» **WHAT THE TASK ASKS**: Find every line of the listing below where "instagram" appears, and copy it.

--- DATA TO PROCESS Enclosed Below ---

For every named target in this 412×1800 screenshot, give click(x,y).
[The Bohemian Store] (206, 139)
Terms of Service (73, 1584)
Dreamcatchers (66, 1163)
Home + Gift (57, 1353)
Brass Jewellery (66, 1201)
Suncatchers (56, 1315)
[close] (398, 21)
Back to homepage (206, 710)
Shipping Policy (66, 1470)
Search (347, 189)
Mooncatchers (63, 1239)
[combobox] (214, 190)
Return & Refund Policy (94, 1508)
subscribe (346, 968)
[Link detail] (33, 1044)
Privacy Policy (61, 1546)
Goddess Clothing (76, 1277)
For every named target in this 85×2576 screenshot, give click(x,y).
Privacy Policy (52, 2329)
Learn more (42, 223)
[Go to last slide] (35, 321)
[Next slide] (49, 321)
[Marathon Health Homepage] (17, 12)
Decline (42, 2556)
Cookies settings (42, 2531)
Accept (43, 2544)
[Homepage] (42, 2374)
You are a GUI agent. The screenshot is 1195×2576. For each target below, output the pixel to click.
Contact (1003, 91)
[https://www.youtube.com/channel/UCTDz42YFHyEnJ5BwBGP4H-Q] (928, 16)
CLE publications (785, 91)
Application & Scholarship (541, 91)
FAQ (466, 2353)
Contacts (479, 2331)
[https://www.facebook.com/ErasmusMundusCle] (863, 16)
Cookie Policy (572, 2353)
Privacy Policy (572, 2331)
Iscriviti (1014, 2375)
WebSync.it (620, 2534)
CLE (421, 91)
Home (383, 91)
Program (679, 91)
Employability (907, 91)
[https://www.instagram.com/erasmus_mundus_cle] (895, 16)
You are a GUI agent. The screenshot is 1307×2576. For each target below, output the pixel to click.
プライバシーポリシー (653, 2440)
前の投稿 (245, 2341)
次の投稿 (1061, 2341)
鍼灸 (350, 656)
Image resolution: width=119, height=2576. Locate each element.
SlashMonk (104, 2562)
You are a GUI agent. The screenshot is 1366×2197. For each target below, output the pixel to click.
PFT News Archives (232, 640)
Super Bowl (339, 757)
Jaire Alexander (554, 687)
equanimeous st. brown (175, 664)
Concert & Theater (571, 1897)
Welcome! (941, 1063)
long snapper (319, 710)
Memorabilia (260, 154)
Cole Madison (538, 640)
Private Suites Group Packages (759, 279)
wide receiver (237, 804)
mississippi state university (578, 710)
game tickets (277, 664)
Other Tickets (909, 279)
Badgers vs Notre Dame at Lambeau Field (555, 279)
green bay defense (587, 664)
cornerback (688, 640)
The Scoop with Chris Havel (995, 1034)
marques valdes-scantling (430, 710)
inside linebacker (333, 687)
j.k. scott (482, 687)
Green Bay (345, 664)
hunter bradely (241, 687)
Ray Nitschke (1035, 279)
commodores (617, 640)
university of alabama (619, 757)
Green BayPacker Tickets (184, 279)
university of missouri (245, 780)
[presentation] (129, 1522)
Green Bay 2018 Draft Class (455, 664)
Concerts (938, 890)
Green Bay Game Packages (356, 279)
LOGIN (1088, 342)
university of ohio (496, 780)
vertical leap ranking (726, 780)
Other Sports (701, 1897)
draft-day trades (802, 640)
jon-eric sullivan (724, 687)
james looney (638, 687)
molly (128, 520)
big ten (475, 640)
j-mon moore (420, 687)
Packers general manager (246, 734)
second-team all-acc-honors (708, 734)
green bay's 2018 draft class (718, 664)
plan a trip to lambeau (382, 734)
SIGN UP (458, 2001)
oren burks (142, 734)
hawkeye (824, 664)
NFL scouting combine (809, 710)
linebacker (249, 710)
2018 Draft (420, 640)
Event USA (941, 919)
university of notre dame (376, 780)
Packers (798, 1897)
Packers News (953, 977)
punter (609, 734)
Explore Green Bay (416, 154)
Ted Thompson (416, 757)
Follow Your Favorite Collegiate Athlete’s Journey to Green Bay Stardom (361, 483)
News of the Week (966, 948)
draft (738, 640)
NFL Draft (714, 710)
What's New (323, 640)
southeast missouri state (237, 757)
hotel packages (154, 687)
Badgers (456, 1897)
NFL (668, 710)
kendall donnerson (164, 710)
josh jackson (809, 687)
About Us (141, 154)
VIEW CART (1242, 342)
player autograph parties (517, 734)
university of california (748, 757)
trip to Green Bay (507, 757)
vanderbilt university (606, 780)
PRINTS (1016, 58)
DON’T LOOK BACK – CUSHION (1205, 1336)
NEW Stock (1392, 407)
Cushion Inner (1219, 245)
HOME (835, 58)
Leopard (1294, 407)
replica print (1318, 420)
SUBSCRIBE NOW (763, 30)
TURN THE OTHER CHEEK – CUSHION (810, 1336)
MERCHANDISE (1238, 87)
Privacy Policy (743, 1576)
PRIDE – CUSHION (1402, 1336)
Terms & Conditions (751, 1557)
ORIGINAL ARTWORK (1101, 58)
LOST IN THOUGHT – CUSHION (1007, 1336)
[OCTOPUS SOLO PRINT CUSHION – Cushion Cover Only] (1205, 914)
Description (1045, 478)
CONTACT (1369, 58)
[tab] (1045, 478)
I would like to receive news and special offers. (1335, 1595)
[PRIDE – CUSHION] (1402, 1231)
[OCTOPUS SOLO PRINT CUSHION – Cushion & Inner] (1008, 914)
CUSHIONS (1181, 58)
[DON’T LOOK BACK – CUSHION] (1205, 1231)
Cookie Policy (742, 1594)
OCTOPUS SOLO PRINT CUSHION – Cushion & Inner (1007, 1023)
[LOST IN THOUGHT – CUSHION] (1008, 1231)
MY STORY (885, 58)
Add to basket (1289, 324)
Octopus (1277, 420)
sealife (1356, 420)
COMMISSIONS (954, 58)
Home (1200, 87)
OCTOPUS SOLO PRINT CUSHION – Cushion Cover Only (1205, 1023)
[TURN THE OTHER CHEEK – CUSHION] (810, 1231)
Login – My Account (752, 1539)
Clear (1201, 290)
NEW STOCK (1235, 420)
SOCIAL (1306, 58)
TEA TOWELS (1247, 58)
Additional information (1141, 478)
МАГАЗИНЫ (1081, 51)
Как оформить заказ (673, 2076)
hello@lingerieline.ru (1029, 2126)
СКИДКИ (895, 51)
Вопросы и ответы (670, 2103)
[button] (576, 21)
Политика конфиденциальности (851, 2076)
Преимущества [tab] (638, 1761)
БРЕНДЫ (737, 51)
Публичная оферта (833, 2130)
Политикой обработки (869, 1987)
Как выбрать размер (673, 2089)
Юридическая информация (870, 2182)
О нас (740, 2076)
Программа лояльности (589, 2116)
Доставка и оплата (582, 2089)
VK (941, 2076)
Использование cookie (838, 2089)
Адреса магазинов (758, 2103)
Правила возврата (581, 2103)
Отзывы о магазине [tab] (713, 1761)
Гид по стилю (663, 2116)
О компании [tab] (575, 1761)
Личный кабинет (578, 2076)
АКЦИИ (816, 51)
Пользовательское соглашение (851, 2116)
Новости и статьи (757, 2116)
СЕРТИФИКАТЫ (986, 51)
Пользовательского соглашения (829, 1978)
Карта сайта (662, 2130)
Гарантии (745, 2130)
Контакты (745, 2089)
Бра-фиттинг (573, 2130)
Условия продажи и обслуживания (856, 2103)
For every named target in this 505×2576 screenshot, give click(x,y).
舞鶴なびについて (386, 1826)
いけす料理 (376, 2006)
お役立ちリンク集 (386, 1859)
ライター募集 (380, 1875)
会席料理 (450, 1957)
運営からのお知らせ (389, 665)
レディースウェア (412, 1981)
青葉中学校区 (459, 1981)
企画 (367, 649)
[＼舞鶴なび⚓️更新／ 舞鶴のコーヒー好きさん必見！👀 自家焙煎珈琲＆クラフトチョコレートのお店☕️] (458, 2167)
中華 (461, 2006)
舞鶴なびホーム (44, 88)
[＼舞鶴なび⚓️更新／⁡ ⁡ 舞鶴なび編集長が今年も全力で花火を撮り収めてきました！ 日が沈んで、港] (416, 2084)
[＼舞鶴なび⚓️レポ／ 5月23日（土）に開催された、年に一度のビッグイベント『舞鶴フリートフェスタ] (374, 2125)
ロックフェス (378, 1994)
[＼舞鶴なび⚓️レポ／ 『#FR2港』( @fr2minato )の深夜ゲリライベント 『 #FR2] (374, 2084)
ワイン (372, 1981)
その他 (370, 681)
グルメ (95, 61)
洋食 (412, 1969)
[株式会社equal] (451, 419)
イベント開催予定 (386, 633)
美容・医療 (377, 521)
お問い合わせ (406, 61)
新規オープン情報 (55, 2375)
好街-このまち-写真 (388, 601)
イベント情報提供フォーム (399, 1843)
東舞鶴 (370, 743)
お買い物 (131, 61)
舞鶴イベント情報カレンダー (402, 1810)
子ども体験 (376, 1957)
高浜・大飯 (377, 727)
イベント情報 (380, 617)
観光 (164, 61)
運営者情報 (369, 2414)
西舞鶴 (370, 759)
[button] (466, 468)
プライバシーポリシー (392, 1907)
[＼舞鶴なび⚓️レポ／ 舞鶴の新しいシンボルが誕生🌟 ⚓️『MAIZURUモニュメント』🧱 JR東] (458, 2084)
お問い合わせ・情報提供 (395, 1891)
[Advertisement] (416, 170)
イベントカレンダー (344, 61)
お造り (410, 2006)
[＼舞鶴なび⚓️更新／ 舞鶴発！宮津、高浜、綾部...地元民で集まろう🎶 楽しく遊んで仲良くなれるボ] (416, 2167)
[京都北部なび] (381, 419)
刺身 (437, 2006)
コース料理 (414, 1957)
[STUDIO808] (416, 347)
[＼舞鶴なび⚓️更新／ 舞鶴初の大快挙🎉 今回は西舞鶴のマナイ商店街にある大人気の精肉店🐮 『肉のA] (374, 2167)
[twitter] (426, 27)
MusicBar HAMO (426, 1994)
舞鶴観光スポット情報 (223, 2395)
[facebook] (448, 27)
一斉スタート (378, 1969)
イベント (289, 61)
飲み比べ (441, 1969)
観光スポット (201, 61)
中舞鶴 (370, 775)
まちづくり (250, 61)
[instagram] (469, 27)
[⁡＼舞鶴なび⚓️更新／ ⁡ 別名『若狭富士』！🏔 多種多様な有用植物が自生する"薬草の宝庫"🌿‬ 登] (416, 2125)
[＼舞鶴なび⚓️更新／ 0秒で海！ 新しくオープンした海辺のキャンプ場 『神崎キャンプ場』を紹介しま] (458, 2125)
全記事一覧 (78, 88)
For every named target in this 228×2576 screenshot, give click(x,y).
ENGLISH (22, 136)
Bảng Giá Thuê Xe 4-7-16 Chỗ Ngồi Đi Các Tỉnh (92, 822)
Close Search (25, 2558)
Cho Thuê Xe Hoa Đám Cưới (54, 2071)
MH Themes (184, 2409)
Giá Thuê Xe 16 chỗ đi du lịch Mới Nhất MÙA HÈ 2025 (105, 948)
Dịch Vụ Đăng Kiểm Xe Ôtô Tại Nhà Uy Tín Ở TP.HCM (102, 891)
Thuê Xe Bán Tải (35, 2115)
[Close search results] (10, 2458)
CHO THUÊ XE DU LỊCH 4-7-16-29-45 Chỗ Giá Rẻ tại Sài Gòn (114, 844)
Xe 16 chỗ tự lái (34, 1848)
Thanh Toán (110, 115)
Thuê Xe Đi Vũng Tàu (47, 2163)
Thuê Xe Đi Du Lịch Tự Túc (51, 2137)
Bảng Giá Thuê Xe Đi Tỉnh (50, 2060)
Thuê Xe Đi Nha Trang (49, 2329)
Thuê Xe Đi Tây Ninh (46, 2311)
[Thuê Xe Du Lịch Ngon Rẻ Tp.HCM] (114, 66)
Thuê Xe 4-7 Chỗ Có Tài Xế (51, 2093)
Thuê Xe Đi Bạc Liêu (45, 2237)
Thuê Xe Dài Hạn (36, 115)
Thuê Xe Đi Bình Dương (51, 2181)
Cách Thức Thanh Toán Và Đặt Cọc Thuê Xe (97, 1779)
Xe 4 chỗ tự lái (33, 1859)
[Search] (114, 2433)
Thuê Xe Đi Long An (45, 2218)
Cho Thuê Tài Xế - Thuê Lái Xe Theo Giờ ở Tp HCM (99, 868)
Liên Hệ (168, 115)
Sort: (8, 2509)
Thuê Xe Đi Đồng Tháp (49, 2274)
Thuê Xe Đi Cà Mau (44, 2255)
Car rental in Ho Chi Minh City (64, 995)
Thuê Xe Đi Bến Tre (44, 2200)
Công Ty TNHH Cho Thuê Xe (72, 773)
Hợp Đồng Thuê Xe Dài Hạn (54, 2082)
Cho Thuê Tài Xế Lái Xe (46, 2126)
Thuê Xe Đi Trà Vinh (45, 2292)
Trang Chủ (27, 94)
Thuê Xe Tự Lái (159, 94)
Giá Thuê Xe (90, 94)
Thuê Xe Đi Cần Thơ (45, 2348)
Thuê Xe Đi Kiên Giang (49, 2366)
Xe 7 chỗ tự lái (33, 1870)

--- End of Enclosed DATA TO PROCESS ---

» **SOLVED EXERCISE**:
[https://www.instagram.com/erasmus_mundus_cle] (895, 16)
[instagram] (469, 27)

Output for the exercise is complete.